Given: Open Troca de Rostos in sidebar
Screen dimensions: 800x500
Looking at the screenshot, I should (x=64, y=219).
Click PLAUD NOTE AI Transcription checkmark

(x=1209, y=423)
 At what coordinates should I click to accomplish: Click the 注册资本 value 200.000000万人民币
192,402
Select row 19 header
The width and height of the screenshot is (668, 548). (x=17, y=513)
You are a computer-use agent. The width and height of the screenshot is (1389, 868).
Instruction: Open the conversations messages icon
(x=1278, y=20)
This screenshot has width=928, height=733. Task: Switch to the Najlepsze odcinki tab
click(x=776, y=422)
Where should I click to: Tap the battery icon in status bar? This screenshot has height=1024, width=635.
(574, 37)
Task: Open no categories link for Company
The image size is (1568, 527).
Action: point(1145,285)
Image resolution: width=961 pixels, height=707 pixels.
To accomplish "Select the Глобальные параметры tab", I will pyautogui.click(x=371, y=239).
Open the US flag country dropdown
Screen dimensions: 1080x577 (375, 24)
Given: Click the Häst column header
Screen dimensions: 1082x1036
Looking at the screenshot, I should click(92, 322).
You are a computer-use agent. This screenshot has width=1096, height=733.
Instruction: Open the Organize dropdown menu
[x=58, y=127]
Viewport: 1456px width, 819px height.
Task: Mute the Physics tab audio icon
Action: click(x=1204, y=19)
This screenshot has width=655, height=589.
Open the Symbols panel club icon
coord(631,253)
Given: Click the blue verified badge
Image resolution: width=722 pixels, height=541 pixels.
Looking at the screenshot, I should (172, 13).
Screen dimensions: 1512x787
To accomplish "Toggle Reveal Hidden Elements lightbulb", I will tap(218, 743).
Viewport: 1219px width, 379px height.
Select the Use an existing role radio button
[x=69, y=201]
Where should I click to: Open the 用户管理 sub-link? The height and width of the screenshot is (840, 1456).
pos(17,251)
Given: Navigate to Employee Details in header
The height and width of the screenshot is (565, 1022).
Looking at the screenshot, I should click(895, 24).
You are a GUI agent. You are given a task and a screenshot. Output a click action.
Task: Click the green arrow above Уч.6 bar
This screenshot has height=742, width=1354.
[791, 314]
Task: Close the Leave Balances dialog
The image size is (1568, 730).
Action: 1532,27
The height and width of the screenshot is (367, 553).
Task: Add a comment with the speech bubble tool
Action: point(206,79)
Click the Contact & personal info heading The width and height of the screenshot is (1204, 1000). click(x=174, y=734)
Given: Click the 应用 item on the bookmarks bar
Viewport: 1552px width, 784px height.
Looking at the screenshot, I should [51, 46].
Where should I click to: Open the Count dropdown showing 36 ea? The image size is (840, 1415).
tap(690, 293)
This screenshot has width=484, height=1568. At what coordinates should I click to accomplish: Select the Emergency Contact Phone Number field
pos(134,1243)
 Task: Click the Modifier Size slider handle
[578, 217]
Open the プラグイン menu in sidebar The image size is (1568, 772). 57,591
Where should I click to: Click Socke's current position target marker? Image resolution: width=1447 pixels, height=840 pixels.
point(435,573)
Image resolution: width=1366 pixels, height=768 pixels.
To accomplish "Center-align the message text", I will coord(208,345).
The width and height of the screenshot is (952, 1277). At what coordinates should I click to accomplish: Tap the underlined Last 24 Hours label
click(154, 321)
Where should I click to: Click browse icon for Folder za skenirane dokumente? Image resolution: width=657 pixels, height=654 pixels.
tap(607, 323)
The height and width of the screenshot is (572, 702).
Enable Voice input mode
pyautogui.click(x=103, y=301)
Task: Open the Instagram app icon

=======

**Instructions for the task**
Repeat the rows above verbatim, everything from the line containing "Given: Click the 应用 item on the bookmarks bar" down to the line containing "point(435,573)", both ends included.

**Output for this exercise**
Given: Click the 应用 item on the bookmarks bar
Viewport: 1552px width, 784px height.
Looking at the screenshot, I should [51, 46].
Where should I click to: Open the Count dropdown showing 36 ea? The image size is (840, 1415).
tap(690, 293)
This screenshot has width=484, height=1568. At what coordinates should I click to accomplish: Select the Emergency Contact Phone Number field
pos(134,1243)
 Task: Click the Modifier Size slider handle
[578, 217]
Open the プラグイン menu in sidebar The image size is (1568, 772). 57,591
Where should I click to: Click Socke's current position target marker? Image resolution: width=1447 pixels, height=840 pixels.
point(435,573)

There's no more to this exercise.